Here is the Issue (1) text from the original review:

  (1) IP ping and traceroute are robust debugging tools because they
  are based on a simple underlying TTL mechanism, so that if a ping
  or traceroute packet goes off into a void, one can be reasonably
  confident that something in the data plane is broken close to where
  the packet vanished.  MPLS ping/traceroute is considerably more
  complex (40+ page draft).  That's not necessarily bad, as MPLS
  is a more complex entity and ping/traceroute for MPLS has to deal
  with a known weakness in IP ping/traceroute, namely that an IP TTL
  mechanism can't see what's going on inside a tunnel ... and MPLS is
  all about what are essentially tunnels.  On balance, I think having
  a rich mechanism capable of probing the myriad ways in which MPLS
  could malfunction is highly desirable, but ...

  ... this complexity carries a risk of fragility - if an arbitrarily
  complex MPLS ping packet goes off into a void in the absence of other
  information, it's not as obvious that the data plane is broken (vs.
  the MPLS ping/traceroute logic being broken, or a mistake having been
  made in formatting the packet) in contrast to the IP case.  OTOH,
  there are a number of fairly simple examples in the draft that lead
  me to believe that the richness of the MPLS mechanism can be used
  with complexity commensurate to the problem being investigated, and
  that one can start simple and gradually increase the complexity as
  ping/traceroute success/failure yields more information about where
  the problem is (and isn't).  Section 4 on Theory of Operation contains
  some useful info, but it's mostly a complete specification of all
  the possible operational details at full depth.

  A complementary "advice on usage" and/or "examples of usage"
  section giving advice and/or examples of how to start with something
  simple and step up to more complex ping/traceroute probes as one
  learns more would be useful.  This sort of discussion of how to
  organize pursuit of problems would be valuable to both implementers
  (indication of what basic portions of MPLS ping/traceroute really
  need to be robust) and operators (advice on effective usage of the
  functionality). I realize that I started by noticing the length
  of the draft, and am nonetheless asking for it to be longer, but
  I think this would help.

...

  Nit: This draft uses "TTL" to refer the MPLS TTL and "IP TTL"
  to refer to the TTL in the IP header.  That convention makes
  sense for an MPLS draft, but it should be stated in the
  conventions section, just in case the reader is not an MPLS
  expert.

IANA Last Call Comments:
The IANA has the following comments releated to this document -

We have verified that port number 3503 has been assigned for LSP echo requests and replies. 

In the IANA Considerations section it says the following:
  Values from "Expert Review" ranges MUST be registered with IANA, and
  MUST be accompanied by an Experimental RFC that describes the format
  and procedures for using the code point; the actual assignment is
  made during the IANA actions for the RFC.

When will the expert review take place?  Before the Experimental RFC publication?  The IANA registration rules for the expert review range will say "Expert Review with an Experimental RFC".

The IANA will create new registries for Message Types, Reply Modes, and Return Codes and will populate the registries with the initial values described in this document.

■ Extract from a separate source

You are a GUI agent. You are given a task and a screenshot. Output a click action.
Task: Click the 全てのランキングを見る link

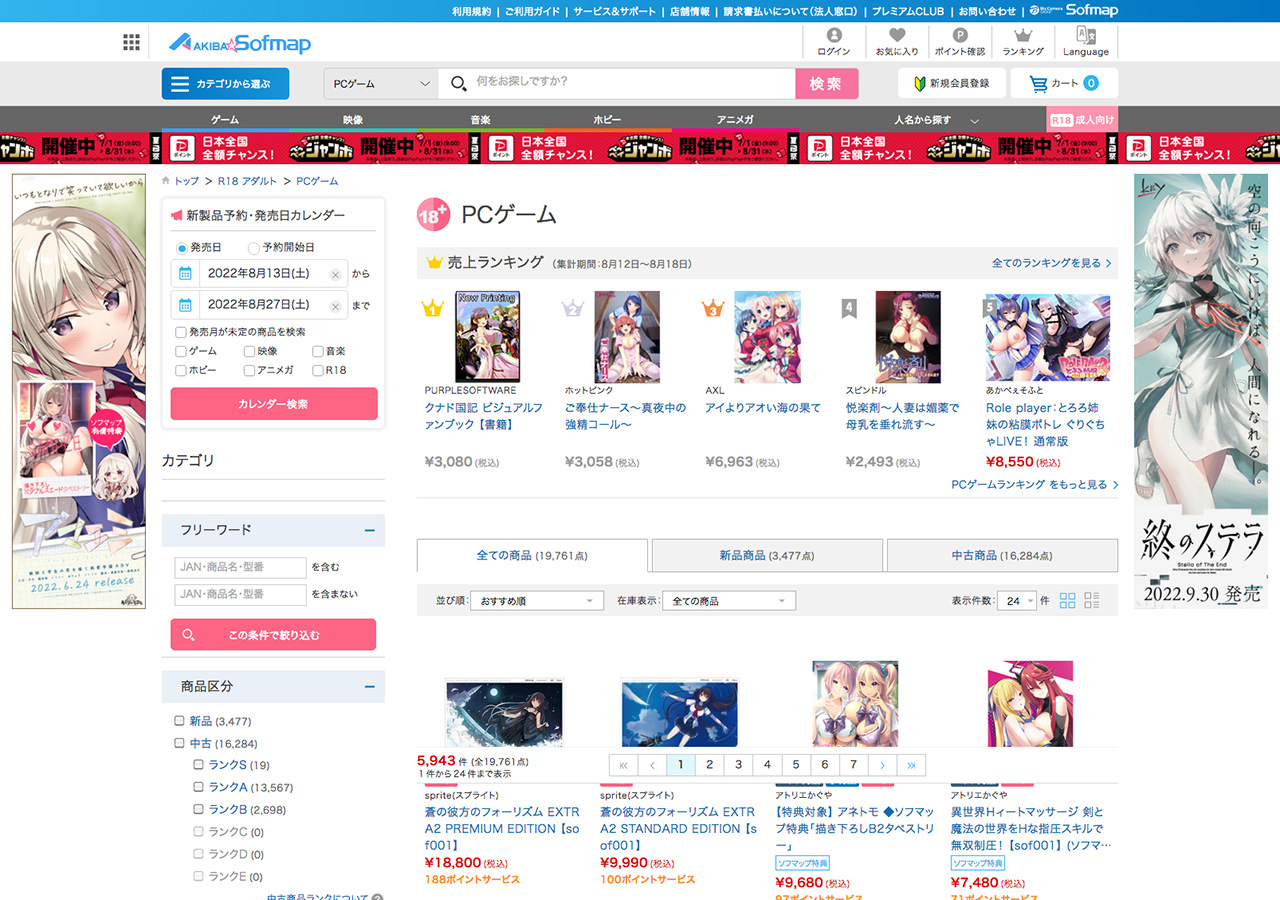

The IANA will create new registries for the Type field of top-level TLVs as well as for any associated sub-TLVs.

We believe there is a typo in the document when describing the TLV sections.
Note the
  31744-32746 should maybe be 31744-32767

In the document it lists the intial registry for TLVs and sub-TLVs.
See the document for the list.  The IANA would like further clarification
on making registrations.  Do we understand it correctly that if a new Type is added and has sub-types, the sub-types then begin numbering based on the number that was assigned to the last sub-type, and will not begin numbering new at 1.
If the above is not clear, the would be happy to discuss with the Authors/WG chairs/ and/or ADs.